§ **About this task**:
Find every line in the records that holds the string "will". Copy each one.

═════ Recorded data ═════

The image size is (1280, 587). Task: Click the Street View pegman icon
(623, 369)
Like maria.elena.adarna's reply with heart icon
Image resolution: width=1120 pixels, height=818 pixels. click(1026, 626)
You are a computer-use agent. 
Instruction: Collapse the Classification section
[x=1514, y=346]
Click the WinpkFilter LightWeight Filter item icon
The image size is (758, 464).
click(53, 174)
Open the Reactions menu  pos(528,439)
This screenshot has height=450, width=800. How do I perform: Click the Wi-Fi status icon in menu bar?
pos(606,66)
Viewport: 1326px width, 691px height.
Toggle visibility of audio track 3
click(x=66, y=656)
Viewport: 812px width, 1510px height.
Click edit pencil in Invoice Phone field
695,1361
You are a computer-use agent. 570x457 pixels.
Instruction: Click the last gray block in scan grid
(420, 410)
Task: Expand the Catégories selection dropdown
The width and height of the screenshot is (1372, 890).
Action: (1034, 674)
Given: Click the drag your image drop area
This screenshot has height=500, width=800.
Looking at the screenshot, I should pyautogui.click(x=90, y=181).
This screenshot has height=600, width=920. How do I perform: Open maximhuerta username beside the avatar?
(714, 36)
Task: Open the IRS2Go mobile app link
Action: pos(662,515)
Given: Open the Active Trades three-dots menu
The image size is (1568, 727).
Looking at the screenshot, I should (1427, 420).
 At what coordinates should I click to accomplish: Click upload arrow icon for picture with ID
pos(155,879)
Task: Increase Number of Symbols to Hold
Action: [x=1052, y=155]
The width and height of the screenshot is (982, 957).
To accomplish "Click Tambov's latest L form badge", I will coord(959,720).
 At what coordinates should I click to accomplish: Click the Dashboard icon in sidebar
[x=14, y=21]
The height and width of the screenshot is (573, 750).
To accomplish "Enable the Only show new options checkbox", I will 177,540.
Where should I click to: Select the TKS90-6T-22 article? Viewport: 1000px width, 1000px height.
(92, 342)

═════

§ **Finished exercise**:
To accomplish "Click Tambov's latest L form badge", I will coord(959,720).
To accomplish "Enable the Only show new options checkbox", I will 177,540.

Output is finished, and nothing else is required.